(Teleborsa) - Il segretario del Pd, Matteo Renzi, ha iniziato il suo intervento alla Direzione nazionale del Partito Democratico affermando che quello di oggi non sarà un processo al governo e che "dobbiamo chiarire che tipo di proposta fare al Paese".

"Siamo di fronte ad un bivio" - ha dichiarato il sindaco di Firenze - aggiungendo che non possiamo più stare nel mezzo e che serve un'ambizione smisurata, proprio quella di cui è stato accusato negli ultimi giorni, perché l'Italia non può più vivere nell'incertezza.

Matteo Renzi ha spiegato che la strada delle elezioni, seppur di gran fascino, al momento non è percorribile perché non riuscirebbe a risolvere i problemi e che quindi "è necessario aprire una nuova fase con un nuovo esecutivo".
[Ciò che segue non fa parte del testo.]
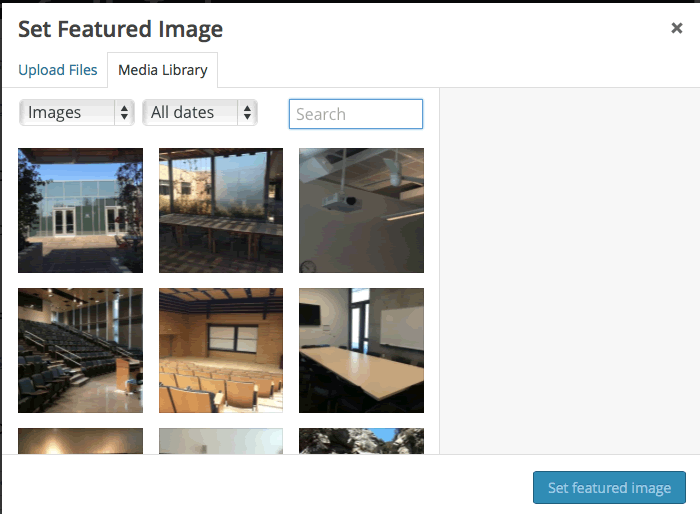Open the Images media type dropdown
This screenshot has height=514, width=700.
pos(77,113)
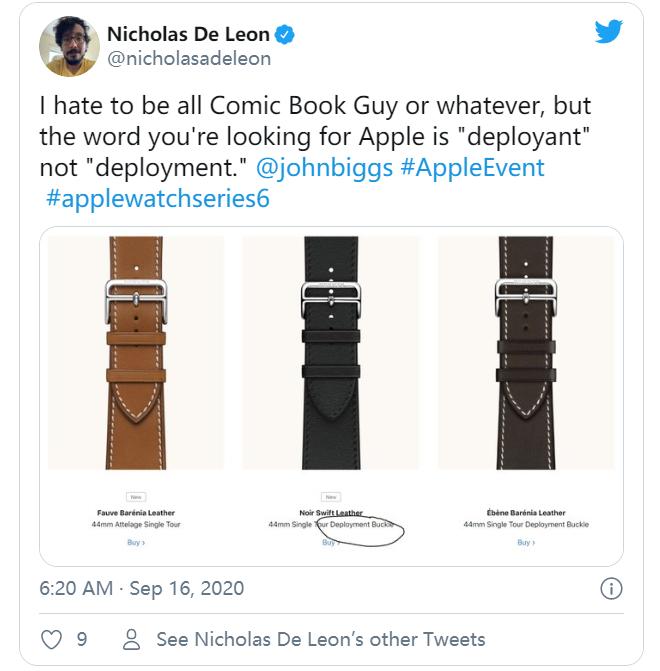
Task: Like the tweet with heart icon
Action: tap(51, 639)
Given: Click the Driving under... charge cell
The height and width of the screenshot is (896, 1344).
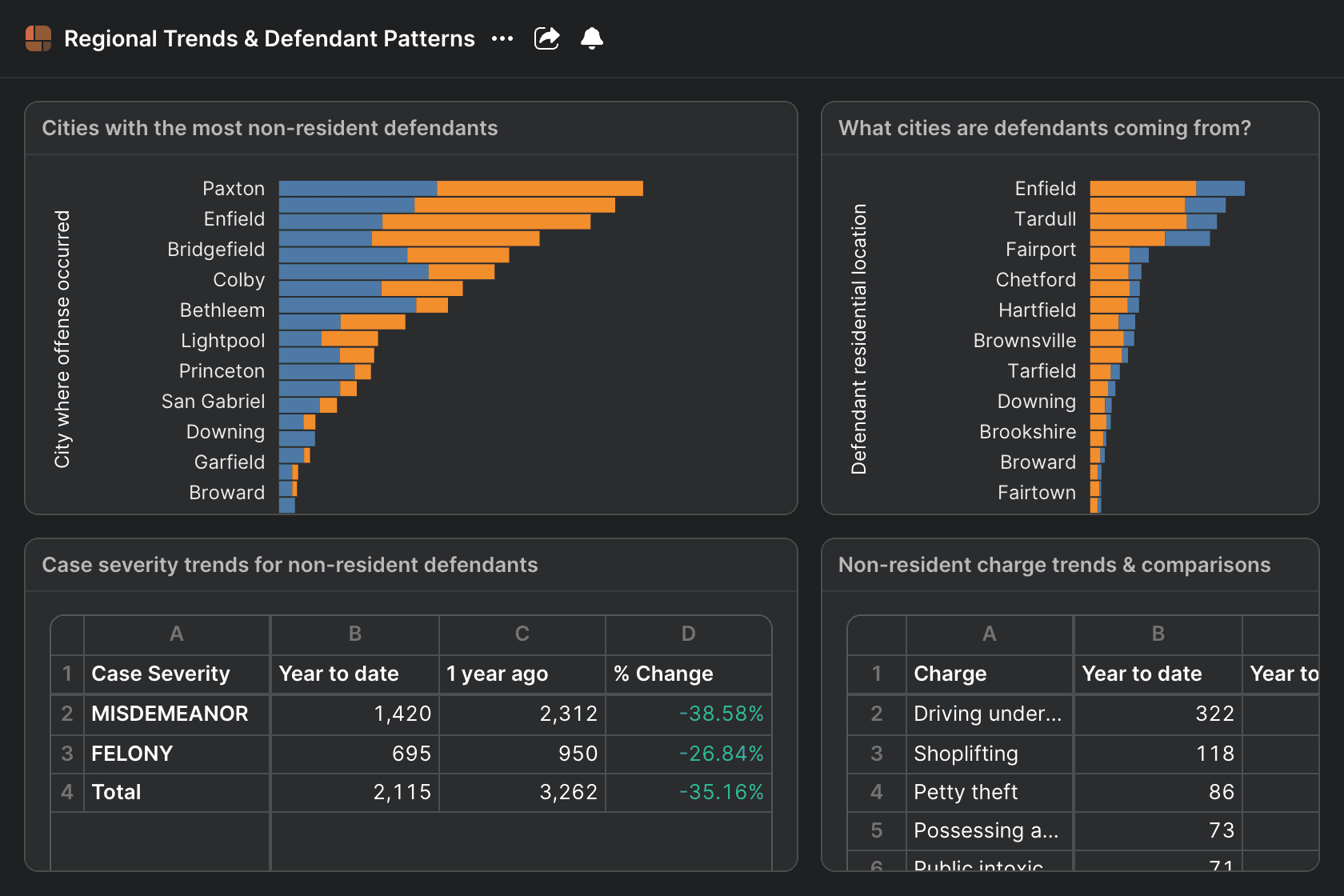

Serve un programma e un progetto radicale e profondo, aggiunge Renzi, chiedendo infine a tutti di "uscire dalla palude".

Grande assente alla Direzione di oggi proprio il primo interessato: Enrico Letta, che aveva detto di voler aspettare a Palazzo Chigi affinché "si decida con serenità, in modo che tutti si sentano liberi di esprimere valutazioni e di esplicitare le decisioni che ritengono opportune".